Dataset excerpts>
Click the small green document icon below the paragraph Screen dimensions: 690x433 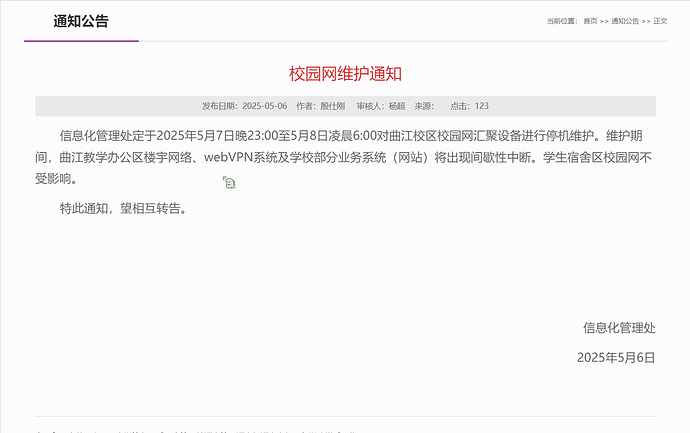229,183
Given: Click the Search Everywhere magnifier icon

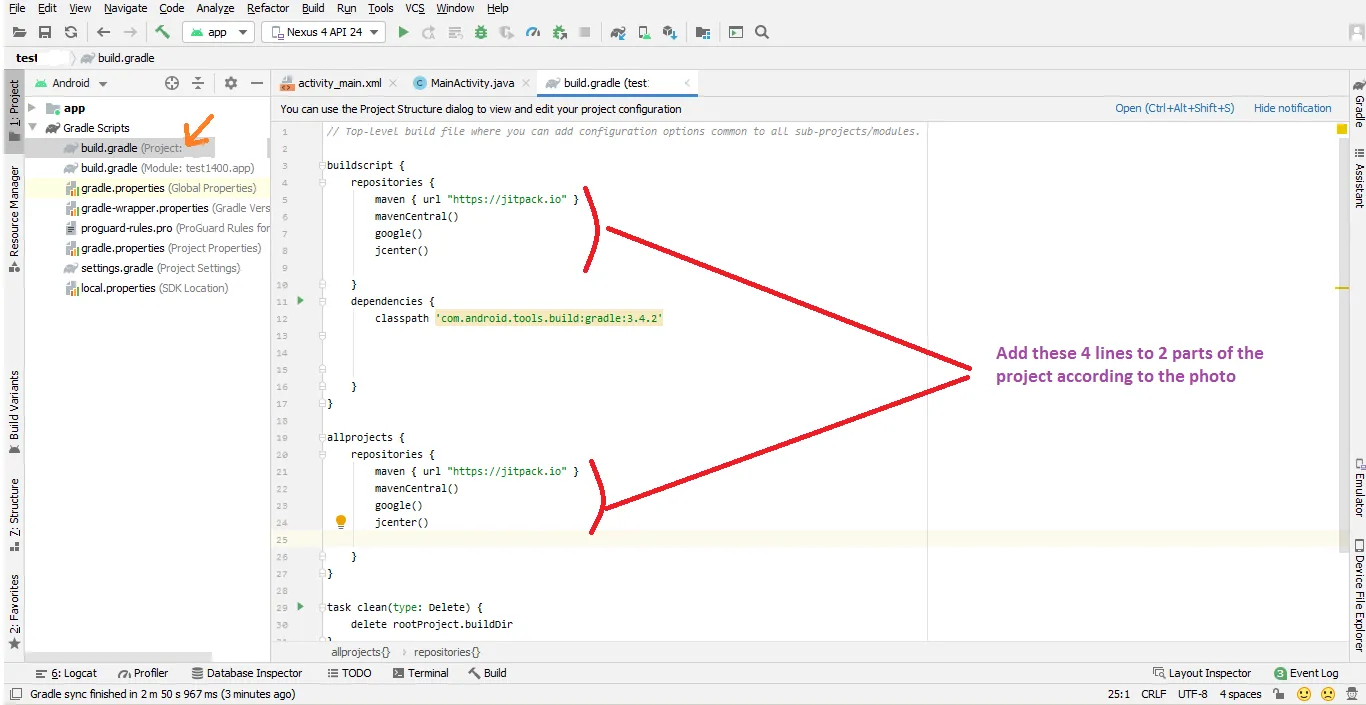Looking at the screenshot, I should [762, 32].
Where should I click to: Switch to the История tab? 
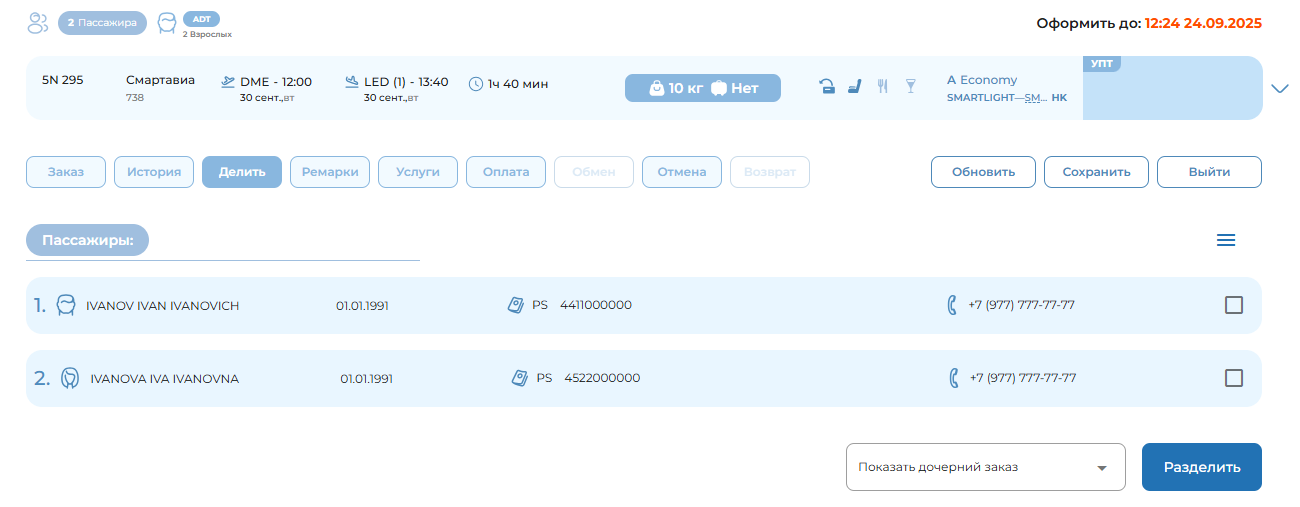(154, 172)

Goal of the exercise>
Copy exactly the lines from the line that has "Where should I" through the last line of the entries above, inclusive, and no others. Pictures do not go in the copy.

Reply to the task>
Where should I click to: Switch to the История tab? 
(154, 172)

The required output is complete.